For this system, a disk-utilization alerting policy should be configured to filter out the time series for the loopback devices /dev/loop0 and /dev/loop1.

Uptime policy doesn't create expected alerts

You want to be notified if a virtual machine (VM) reboots or shuts down, so you create an alerting policy that monitors the metric compute.googleapis.com/instance/uptime. You create and configure the condition to generate an incident when there is no metric data. You don't define the condition by using Monitoring Query Language (MQL)1. You aren't notified when the virtual machine (VM) reboots or shuts down.

This alerting policy only monitors time series for Compute Engine VM instances that are in the RUNNING state. Time series for VMs that are in any other state, such as STOPPED or DELETED, are filtered out prior to the condition being evaluated. This means that you can't use an alerting policy with a metric-absence alerting condition to determine if a VM instance is running. For information on VM instance states, see VM instance life cycle.

To resolve this problem, create an uptime check that is monitored by an alerting policy.

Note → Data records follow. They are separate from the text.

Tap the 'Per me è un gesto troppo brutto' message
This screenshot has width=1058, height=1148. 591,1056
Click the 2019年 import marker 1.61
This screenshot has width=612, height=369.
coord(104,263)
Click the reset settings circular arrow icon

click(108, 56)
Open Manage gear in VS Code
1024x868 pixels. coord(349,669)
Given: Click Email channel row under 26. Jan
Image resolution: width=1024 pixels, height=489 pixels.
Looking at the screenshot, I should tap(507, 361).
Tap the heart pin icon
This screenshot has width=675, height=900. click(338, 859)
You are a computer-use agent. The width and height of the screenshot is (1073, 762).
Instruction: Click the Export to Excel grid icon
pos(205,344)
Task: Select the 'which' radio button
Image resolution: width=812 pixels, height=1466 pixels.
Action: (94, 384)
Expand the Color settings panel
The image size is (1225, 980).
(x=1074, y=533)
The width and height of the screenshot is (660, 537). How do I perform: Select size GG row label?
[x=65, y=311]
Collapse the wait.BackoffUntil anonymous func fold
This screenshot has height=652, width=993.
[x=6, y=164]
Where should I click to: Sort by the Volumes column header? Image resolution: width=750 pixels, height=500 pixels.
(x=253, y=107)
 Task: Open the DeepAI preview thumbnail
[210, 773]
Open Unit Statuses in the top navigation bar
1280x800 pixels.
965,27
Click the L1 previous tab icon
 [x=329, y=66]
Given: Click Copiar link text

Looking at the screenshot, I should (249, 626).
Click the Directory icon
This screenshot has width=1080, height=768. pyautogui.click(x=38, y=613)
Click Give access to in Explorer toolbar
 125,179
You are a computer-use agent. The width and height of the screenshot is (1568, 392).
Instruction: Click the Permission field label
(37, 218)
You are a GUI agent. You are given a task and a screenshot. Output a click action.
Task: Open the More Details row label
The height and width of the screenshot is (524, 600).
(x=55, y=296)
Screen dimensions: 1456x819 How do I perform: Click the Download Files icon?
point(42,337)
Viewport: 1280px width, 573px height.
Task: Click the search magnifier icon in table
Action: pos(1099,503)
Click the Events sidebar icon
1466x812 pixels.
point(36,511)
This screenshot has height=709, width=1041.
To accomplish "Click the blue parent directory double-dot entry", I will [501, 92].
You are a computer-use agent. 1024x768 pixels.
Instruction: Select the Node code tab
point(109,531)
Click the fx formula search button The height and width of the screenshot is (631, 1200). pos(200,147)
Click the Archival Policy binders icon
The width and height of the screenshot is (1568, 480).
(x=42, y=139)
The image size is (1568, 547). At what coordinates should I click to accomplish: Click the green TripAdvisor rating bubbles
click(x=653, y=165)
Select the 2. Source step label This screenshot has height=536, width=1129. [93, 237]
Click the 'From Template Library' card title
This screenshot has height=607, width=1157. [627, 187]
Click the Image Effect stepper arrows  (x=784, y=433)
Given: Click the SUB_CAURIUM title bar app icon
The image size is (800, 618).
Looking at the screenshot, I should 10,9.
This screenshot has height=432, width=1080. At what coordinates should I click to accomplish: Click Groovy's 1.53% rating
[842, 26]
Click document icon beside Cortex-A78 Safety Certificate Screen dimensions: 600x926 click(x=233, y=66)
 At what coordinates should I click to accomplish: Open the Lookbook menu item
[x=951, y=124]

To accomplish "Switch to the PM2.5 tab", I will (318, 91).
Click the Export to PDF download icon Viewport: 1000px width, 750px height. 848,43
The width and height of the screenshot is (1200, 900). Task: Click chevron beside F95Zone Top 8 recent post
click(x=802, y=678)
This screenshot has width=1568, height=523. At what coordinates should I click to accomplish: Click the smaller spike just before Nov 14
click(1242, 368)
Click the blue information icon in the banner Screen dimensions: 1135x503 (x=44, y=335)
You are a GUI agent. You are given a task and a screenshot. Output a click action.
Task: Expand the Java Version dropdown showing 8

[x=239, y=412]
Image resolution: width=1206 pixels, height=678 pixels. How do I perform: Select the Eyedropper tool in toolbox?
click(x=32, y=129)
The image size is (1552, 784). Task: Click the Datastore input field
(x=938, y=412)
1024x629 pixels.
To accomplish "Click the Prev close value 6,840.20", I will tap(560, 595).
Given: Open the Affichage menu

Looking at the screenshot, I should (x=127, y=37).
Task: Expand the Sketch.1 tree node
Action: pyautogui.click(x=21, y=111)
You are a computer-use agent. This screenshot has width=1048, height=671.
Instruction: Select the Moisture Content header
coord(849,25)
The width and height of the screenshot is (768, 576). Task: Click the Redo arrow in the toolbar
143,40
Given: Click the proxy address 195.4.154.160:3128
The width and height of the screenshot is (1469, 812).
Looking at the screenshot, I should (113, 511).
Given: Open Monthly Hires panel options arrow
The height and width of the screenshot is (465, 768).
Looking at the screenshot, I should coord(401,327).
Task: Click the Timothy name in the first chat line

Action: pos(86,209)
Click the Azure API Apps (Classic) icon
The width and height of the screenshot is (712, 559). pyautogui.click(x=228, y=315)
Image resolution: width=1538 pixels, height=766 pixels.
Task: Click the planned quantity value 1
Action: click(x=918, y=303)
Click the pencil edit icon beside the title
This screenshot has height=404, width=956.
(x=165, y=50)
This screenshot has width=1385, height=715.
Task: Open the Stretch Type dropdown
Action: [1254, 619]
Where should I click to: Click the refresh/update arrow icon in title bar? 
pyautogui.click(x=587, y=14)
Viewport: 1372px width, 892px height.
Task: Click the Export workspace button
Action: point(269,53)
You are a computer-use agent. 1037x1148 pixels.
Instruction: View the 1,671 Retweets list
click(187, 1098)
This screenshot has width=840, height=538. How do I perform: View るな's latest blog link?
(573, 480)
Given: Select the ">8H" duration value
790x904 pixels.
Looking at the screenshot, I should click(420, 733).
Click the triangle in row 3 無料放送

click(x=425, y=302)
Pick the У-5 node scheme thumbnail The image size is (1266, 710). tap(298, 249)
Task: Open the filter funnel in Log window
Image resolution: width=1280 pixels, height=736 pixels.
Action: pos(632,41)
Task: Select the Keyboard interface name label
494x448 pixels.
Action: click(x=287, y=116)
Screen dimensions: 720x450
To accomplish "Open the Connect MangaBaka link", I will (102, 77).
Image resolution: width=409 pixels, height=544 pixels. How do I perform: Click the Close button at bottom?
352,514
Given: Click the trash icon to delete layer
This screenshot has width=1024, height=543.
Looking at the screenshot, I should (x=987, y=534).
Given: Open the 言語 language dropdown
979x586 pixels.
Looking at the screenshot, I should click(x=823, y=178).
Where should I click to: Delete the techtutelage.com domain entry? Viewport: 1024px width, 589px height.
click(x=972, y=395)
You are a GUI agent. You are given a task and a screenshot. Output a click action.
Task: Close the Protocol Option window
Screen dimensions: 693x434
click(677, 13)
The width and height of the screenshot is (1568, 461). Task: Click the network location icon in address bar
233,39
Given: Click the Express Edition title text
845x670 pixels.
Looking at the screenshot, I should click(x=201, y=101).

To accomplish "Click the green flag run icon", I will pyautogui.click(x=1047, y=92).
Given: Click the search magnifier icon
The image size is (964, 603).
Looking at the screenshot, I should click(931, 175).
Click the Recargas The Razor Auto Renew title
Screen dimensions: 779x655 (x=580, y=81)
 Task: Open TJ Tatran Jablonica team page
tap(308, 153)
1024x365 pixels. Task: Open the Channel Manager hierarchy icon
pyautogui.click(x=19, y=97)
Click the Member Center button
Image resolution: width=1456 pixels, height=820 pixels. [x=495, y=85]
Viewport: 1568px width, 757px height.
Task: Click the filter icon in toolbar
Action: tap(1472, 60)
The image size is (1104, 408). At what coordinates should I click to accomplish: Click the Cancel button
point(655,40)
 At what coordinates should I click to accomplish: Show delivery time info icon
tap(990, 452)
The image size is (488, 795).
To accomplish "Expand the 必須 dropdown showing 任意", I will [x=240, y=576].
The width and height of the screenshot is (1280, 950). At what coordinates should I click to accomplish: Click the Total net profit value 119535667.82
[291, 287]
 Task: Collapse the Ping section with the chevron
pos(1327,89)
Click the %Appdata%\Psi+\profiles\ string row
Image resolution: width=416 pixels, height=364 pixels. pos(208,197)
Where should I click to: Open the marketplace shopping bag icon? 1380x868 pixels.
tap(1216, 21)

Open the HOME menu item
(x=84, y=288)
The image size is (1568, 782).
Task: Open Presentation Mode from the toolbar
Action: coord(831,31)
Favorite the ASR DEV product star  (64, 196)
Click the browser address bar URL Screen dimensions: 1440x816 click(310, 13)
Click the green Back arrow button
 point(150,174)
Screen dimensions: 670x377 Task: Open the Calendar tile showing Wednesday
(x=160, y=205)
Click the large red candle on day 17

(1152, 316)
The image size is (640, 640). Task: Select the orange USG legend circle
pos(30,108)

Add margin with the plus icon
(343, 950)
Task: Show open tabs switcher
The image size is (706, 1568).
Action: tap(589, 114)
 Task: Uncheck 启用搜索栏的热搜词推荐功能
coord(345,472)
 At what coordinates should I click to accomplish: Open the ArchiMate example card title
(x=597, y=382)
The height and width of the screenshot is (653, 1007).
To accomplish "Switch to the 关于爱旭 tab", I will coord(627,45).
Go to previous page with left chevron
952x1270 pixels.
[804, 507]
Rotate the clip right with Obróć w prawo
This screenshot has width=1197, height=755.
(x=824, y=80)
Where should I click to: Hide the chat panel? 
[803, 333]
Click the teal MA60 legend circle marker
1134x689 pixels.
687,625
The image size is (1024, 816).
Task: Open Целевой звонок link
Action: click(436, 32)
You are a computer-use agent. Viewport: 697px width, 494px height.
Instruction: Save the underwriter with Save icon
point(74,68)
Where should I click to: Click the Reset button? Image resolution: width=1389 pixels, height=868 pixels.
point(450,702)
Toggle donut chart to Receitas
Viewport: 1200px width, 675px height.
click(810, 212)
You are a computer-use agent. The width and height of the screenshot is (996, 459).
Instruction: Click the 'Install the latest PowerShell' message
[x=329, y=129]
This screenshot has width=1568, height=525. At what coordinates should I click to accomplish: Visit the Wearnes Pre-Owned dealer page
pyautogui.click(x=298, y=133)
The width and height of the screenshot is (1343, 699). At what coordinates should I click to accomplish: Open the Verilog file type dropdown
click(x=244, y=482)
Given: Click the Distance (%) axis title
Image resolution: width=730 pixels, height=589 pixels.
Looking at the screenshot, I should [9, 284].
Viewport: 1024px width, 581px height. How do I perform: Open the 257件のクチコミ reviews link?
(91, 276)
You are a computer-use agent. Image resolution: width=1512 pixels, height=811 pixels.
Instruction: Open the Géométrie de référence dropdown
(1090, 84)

When you can't create an uptime check to monitor a VM because your VM doesn't have an external IP address, you can create an alerting policy with MQL that notifies you if the VM has been shut down. MQL-defined conditions don't pre-filter time-series data based on the state of the VM instance. Because MQL doesn't filter data by VM states, you can use it to detect the absence of data from VMs that have been shut down.

Consider the following MQL condition which monitors the compute.googleapis.com/instance/cpu/utilization:

fetch gce_instance::compute.googleapis.com/instance/cpu/utilization
|absent_for 3m

If you have a VM that is running and then this VM is shut down, then three minutes after the shut down, an incident is generated and notifications are sent. Note that the absent_for value must be at least three minutes.

For more information about MQL, see Alerting policies with MQL.

1: MQL is an expressive text based language that can be used with Cloud Monitoring API calls and in the Google Cloud Console. To configure a condition with MQL when you use the Cloud Console, you must select Query Editor.

Common causes for anomalous incidents

You created an alerting policy and the policy appears to prematurely or incorrectly create incidents.

If there is a gap in data, particularly for those alerting policies with metric-absence or “less than” threshold conditions, then an incident can be created that appears to be anomalous. Determining if a gap exists in data might not be easy. Sometimes the gap is obscured, and sometimes it is automatically corrected:

  • In charts, for example, gaps might be obscured because the values for missing data are interpolated. Even when several minutes of data are missing, the chart connects missing points for visual continuity. Such a gap in the underlying data might be enough for an alerting policy to create an incident.

  • Points in logs-based metrics can arrive late and be backfilled, for up to 10 minutes in the past. The backfill behavior effectively corrects the gap; the gap is filled in when the data finally arrives. Thus, a gap in a logs-based metric that can no longer be seen might have caused an alerting policy to create an incident.

Metric-absence and “less than” threshold conditions are evaluated in real time, with a small query delay. The status of the condition can change between the time it is evaluated and the time the corresponding incident is visible in Monitoring.